▸ **Task description**:
Return each line exactly, from the one that has "Task: Click the" through the end of the entries, both ends included. Pictures do not belong.

▸ **Working data**:
BEGIN

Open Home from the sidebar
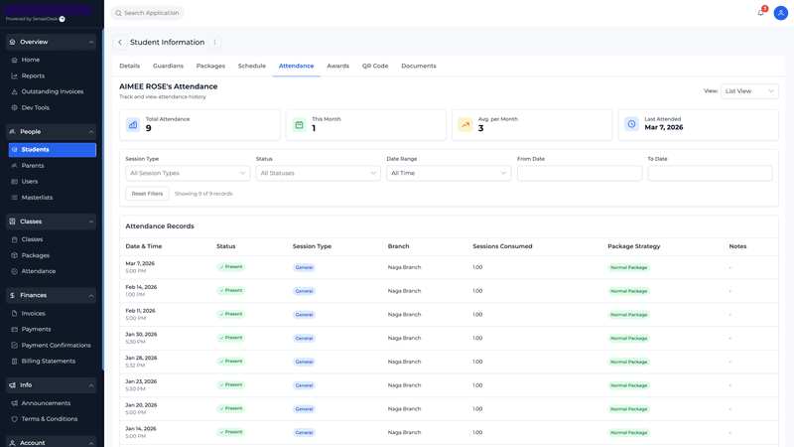This screenshot has width=794, height=447. click(31, 60)
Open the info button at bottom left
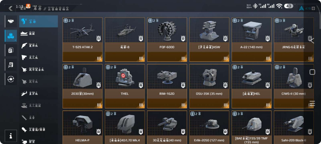 point(11,136)
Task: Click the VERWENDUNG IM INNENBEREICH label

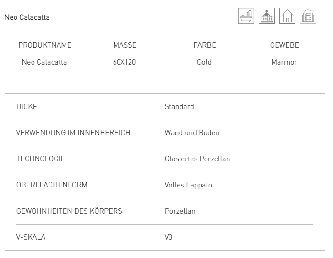Action: [x=73, y=132]
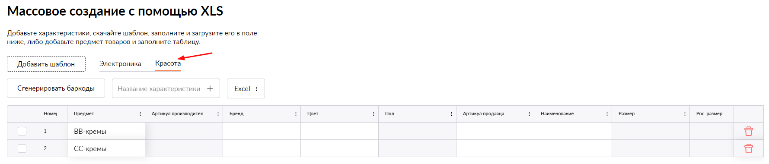Click Сгенерировать баркоды button
Screen dimensions: 769x164
click(56, 88)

END

▸ **Exercise output**:
Task: Click the VERWENDUNG IM INNENBEREICH label

Action: [x=73, y=132]
Click Сгенерировать баркоды button
Screen dimensions: 769x164
click(56, 88)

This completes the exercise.